よく見かけるのは、ほとんど雨は降っていないのに、赤信号中で停止中などもワイパーを動かしっぱなしにして平然としている人ですが、マロニエ君にしてみればあんなのは他人事ながら見ているだけで気になって仕方がありません。

レインセンサー付きのワイパーはこういうことを避けて、適宜必要なときに必要なだけワイパーを動かすというシステムであるはずですが、その設定プログラムはどのメーカーも過剰過敏に動かしすぎて、却って車に害を及ぼしているということです。あれなら従来の間欠ワイパーのほうがよほど単純でスッキリしていたように思います。

もうひとつ気をつけなければならないのは、意外に思われるかもしれませんが、ワイパーのゴムの部分というのは、実はボディを洗車するよりも頻繁に掃除しなくてはいけない部分だということ。
というのは、このゴム部分には常に小さな砂やホコリが蓄積されており、とりわけ野外駐車の車ではそれが激しいようですが、そういう目に見えない砂や鉄粉みたいなものをゴム部分にしこたまのせたまま、雨が降るとワイパーのスイッチが入り、ガラス面を猛然と往復しはじめます。
もうおわかりと思いますが、こういうことの繰り返しによってガラスには無惨なワイパーの掻き傷が徐々に増えていくわけで、ガラスの傷はいったんついてしまうと、とてもシロウトの手におえるものではなく、専門の業者に依頼して研磨してもらうか、最悪の場合はガラスごと交換するしかありません。

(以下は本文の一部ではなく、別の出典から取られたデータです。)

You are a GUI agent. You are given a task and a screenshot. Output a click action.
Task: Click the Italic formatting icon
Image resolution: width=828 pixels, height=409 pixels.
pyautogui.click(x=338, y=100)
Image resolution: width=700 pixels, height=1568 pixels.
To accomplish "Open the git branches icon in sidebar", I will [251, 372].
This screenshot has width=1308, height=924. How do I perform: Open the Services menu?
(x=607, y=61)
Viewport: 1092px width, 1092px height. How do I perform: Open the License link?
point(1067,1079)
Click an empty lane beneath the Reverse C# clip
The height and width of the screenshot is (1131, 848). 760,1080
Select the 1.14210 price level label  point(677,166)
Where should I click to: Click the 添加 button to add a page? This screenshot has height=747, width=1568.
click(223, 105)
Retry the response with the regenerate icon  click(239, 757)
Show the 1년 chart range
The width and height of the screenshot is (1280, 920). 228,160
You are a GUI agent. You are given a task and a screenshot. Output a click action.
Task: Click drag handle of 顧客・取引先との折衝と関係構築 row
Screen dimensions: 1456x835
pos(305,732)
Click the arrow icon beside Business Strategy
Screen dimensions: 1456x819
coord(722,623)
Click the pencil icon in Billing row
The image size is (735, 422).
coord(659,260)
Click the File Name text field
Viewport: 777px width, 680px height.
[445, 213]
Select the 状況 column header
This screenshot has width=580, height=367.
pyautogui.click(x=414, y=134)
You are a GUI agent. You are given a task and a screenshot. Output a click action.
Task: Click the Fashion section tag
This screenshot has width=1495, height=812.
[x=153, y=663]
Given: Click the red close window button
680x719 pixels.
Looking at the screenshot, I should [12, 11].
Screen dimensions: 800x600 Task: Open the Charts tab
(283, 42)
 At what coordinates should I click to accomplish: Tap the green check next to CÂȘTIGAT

こうならないためには、ワイパーのゴム部分を濡れ雑巾で拭いてきれいにしておくことと、必要以上にワイパーを作動させないという心得があればすこぶる効果的です。マロニエ君は昔からこれを忠実にやっているので、十年以上乗った車でも、ワイパーによる掻き傷はまずありませんし、これはそんなに大変なことでもないのでオススメです。

ガラスがきれいというのは安全にも役立つし、無条件に気持ちがいいものです。